Collected data entries
++++++++++
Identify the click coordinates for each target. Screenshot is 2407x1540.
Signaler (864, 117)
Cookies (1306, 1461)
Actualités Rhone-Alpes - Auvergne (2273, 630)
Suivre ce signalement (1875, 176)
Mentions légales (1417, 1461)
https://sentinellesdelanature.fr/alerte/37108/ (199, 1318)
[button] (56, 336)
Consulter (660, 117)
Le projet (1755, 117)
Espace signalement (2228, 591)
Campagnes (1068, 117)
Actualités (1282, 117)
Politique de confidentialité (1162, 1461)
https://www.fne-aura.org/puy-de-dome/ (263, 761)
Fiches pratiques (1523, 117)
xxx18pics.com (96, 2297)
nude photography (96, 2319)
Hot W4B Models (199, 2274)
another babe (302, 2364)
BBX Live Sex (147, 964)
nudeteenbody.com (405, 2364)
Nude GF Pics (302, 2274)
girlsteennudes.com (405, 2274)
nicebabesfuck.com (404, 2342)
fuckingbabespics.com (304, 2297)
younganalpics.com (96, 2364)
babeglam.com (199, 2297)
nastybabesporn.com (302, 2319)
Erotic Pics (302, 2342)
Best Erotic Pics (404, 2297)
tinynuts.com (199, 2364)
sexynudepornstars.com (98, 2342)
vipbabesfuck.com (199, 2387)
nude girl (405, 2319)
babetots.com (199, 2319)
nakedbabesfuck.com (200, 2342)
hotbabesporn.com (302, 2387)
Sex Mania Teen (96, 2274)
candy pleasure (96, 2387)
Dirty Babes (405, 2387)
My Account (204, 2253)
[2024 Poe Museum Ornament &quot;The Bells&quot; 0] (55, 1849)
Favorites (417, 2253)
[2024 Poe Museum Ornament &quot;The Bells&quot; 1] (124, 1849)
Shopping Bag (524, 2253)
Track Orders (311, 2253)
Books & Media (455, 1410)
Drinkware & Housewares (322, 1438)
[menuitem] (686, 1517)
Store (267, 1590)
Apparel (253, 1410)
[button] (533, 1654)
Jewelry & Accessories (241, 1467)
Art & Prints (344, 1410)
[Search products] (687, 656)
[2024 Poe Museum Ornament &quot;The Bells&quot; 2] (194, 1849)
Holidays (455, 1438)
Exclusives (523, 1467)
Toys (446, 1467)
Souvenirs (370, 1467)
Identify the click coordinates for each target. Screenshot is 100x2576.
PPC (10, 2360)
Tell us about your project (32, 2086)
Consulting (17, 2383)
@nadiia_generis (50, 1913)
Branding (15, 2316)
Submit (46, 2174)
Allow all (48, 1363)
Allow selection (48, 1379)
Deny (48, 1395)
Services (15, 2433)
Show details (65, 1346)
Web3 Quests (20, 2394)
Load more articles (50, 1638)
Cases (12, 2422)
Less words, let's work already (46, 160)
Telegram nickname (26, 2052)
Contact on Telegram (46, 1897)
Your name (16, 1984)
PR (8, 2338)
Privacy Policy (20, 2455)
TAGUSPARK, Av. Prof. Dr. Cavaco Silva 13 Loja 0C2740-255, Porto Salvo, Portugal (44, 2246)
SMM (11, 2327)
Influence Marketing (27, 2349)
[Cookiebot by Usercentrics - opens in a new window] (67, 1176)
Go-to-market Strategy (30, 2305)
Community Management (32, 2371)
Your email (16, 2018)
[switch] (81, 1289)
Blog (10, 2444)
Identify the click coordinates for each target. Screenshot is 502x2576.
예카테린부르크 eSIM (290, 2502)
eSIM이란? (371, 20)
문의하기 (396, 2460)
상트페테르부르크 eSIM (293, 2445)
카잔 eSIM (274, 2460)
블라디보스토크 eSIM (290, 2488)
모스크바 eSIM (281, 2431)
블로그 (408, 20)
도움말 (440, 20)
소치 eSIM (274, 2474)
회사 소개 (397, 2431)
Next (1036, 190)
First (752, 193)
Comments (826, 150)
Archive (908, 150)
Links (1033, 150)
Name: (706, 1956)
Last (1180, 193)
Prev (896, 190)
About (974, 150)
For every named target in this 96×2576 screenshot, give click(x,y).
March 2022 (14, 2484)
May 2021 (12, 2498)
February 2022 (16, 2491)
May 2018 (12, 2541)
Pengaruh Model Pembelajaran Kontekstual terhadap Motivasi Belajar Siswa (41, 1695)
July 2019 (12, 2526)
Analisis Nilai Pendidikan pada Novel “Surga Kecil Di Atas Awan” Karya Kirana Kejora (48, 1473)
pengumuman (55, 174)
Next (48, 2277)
++++++++++
Task to complete>
For each line in the data above that contains the string "signalement", extract the line.

Written answer>
Suivre ce signalement (1875, 176)
Espace signalement (2228, 591)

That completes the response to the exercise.